Thursday, June 11, 2009

Teenpop antiquarian enjoys company of Swedes.


An album for Ashley's first nose?

So the thing about this new Ashley Tisdale album, which I've heard piecemeal about 1/2x so far, kind of shooting from the hip here, is that it hearkens back to a time when teenyboppers were secreted away to Sweden to cut a pure-pop sugar staple on the DL, only to take the world by storm and everyone's like...uh, where the hell did this come from? Well, from guys with two S's in their last name -- Persson, Larsson -- and first names with umlauts. [EDIT: I am reliably informed that Persson is in part responsible for many of Ashley's best tracks on her first alb, including "Not Like That," h/t Frank.]

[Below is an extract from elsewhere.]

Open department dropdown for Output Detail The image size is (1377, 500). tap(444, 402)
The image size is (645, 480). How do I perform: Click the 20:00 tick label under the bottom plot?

Thing is, we know where Ashley came from, and that era is kind of dead. So here's Ashley Tisdale, that Girl Wot Played the Bitch in HSM, with an album that a second-to-third-tier no-name teenybopper might have cut (and sounded slightly out-of-date) c. 2004-2005, and it's standing alone, the spotlight shining on it in an uncomfortable sorta way. This album was meant to be bundled with "A" albums in shopping mall giveaways or something -- as a purportedly "A" release itself, it flounders a bit.

And yet I'm a sucker for a lot of this cheeze. She does the Kelly C. sellout moves more squeakily than Kelly does ("Erase and Rewind," "Masquerade"), does Vanessa Hudgens style fake-dance in the "Sneakernight" mode ("Crank It Up") like the Kidz Bop version of the Timbaland album. Even the ballads are terrible! Man, nostalgia. Hell, she even slightly taps into my The-Dream luv by providing an answer track of sorts in "Hair" -- "I like what you do to my hair." And this isn't an idle linkage -- Demi Lovato wants to work with The-Dream; Taylor Swift wants to work with T-Pain. The ground is shifting, folks.

Which means that this thing is a veritable relic, of someone in 2005 pretending it was 2001. Perhaps this is the Cheiron flipside to bits of Skye's Matrix album, which included some identically positioned awkward retro pop, in the form of demos that Matrix never got off the ground in 2004 (that, at the time, were trying to sound recent-past retro themselves). So yeah, it's kind of interesting. But is it good? Uh...y'know, about as good as any of those second-to-third tier efforts can be. A roughly 30-60-10 ratio of "good/competent/bad," and so many of these songs run together it's almost useless trying to parse it as anything other than an occasionally enjoyable crystallized sugar blob. (Even the DioGuardi co-penned anthem, "What If," sounds nostalgically generic, though it's still a bit of a highlight.) At the very least I can't wait to buy a one-penny (plus shipping) online copy in three months as the imminent over-pressing of the CD goes "E.T. Atari Game" and starts cluttering up a few used bins.